*TASK BRIEF:* A faithful, complete transcription of the listing is required.

*INPUT MATERIAL:*

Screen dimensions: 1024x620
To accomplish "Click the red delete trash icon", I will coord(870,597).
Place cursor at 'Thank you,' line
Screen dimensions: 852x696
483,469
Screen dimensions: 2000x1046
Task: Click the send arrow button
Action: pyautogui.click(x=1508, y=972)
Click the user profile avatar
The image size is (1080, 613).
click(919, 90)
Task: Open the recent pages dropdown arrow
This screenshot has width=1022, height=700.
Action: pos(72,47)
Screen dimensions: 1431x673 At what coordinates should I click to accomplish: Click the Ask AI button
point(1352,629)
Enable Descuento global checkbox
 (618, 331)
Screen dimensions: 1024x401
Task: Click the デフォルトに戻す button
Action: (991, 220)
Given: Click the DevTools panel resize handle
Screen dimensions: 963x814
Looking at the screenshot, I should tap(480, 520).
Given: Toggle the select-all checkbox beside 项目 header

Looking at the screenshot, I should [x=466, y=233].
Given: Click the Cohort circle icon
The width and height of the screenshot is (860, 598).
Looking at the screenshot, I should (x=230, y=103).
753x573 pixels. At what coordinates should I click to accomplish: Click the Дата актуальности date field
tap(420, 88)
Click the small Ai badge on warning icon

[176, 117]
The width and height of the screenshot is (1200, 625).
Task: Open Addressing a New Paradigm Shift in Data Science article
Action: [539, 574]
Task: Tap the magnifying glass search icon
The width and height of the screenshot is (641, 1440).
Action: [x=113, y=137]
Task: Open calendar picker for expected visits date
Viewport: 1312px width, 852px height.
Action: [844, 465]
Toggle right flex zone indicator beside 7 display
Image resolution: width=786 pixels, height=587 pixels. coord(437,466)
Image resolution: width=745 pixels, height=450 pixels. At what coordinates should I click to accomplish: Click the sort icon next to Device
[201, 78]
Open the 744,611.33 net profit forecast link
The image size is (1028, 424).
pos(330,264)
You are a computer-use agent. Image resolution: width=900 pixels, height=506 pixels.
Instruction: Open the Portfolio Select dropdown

*EXERCISE ANSWER:*
Screen dimensions: 1024x620
To accomplish "Click the red delete trash icon", I will coord(870,597).
Place cursor at 'Thank you,' line
Screen dimensions: 852x696
483,469
Screen dimensions: 2000x1046
Task: Click the send arrow button
Action: pyautogui.click(x=1508, y=972)
Click the user profile avatar
The image size is (1080, 613).
click(919, 90)
Task: Open the recent pages dropdown arrow
This screenshot has width=1022, height=700.
Action: pos(72,47)
Screen dimensions: 1431x673 At what coordinates should I click to accomplish: Click the Ask AI button
point(1352,629)
Enable Descuento global checkbox
 (618, 331)
Screen dimensions: 1024x401
Task: Click the デフォルトに戻す button
Action: (991, 220)
Given: Click the DevTools panel resize handle
Screen dimensions: 963x814
Looking at the screenshot, I should tap(480, 520).
Given: Toggle the select-all checkbox beside 项目 header

Looking at the screenshot, I should [x=466, y=233].
Given: Click the Cohort circle icon
The width and height of the screenshot is (860, 598).
Looking at the screenshot, I should (x=230, y=103).
753x573 pixels. At what coordinates should I click to accomplish: Click the Дата актуальности date field
tap(420, 88)
Click the small Ai badge on warning icon

[176, 117]
The width and height of the screenshot is (1200, 625).
Task: Open Addressing a New Paradigm Shift in Data Science article
Action: [539, 574]
Task: Tap the magnifying glass search icon
The width and height of the screenshot is (641, 1440).
Action: [x=113, y=137]
Task: Open calendar picker for expected visits date
Viewport: 1312px width, 852px height.
Action: [844, 465]
Toggle right flex zone indicator beside 7 display
Image resolution: width=786 pixels, height=587 pixels. coord(437,466)
Image resolution: width=745 pixels, height=450 pixels. At what coordinates should I click to accomplish: Click the sort icon next to Device
[201, 78]
Open the 744,611.33 net profit forecast link
The image size is (1028, 424).
pos(330,264)
You are a computer-use agent. Image resolution: width=900 pixels, height=506 pixels.
Instruction: Open the Portfolio Select dropdown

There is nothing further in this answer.